Cardoso y el maestro cerraron los ojos para no ver.

—¡Cardoso! —gritó el maestro con desesperación.

—¡Marinero! —contestó el mozo con suprema energía—. ¡No tengo miedo!

La cuerda se deslizaba por las manos de los patagones, pero lentamente. Parecía que aquellas execrables criaturas experimentasen un gusto diabólico en prolongar la agonía de los desventurados supervivientes del valeroso «Pilcomayo».

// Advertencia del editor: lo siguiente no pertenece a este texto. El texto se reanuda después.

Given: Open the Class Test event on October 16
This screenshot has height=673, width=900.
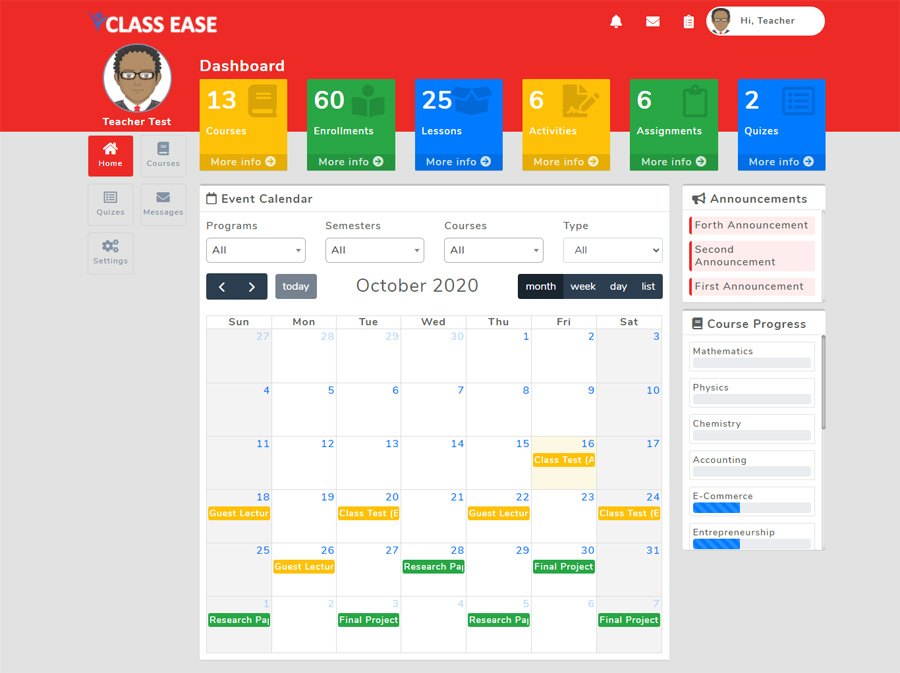Looking at the screenshot, I should pos(563,460).
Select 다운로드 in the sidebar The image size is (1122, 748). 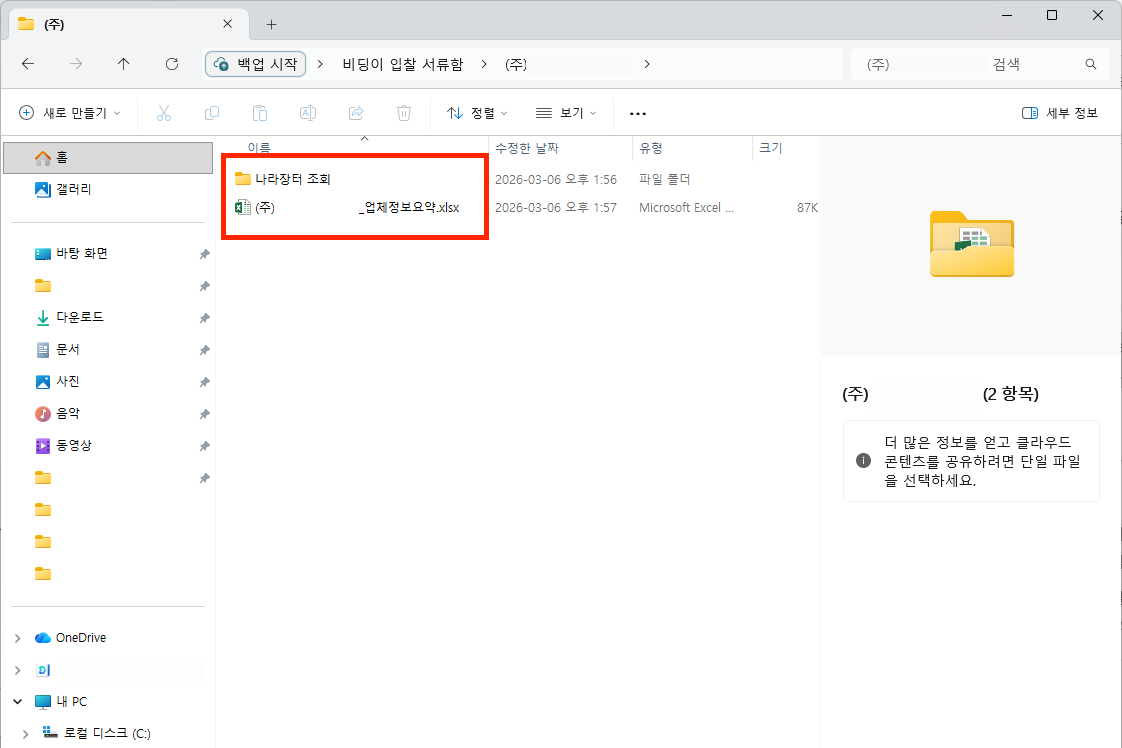(79, 317)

De pronto los dos prisioneros tocaron el agua y se hundieron en ella lentamente. Cardoso lanzó un grito horrible. Una turba de caribes se había lanzado sobre él, desgarrándole furiosamente las ropas y picándote ferozmente en la carne.

—¡Diego! —exclamó el infeliz, haciendo desesperados esfuerzos para librarse de las ligaduras.

El maestro contestó con un verdadero rugido, rugido de dolor. También él había sido atacado, y también para él comenzaba el horrible martirio de sentirse comer vivo, pedazo a pedazo.

De pronto se oyó una voz estentórea que gritaba:

—¡Deteneos! ¡Soy el hijo de la luna! ¡Está maldito el que los toque!

Un instante después los dos prisioneros, empapados en sangre, con las ropas agujereadas por muchas partes, fueron lentamente izados, y tendidos sobre la roca.